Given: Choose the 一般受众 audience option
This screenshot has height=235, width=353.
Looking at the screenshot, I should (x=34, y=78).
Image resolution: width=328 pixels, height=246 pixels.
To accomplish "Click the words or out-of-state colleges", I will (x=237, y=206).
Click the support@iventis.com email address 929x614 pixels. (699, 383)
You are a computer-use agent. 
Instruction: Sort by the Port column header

============================================================

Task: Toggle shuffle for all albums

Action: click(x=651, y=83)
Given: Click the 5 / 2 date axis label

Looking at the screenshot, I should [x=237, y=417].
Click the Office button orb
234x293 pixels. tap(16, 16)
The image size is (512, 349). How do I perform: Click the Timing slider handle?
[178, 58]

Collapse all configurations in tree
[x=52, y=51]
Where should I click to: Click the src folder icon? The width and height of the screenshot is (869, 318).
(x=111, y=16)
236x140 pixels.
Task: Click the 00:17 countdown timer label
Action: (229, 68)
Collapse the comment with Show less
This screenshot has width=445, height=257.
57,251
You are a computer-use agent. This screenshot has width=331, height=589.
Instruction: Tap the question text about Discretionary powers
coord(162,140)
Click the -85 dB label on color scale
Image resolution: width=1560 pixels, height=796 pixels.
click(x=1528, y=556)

============================================================

EXERCISE —
Retype only the lines above between the line with "Given: Click the 5 / 2 date axis label" and the line with "Collapse the comment with Show less", counting those two lines as well, and keep every character as it is.

OUTPUT —
Given: Click the 5 / 2 date axis label

Looking at the screenshot, I should [x=237, y=417].
Click the Office button orb
234x293 pixels. tap(16, 16)
The image size is (512, 349). How do I perform: Click the Timing slider handle?
[178, 58]

Collapse all configurations in tree
[x=52, y=51]
Where should I click to: Click the src folder icon? The width and height of the screenshot is (869, 318).
(x=111, y=16)
236x140 pixels.
Task: Click the 00:17 countdown timer label
Action: (229, 68)
Collapse the comment with Show less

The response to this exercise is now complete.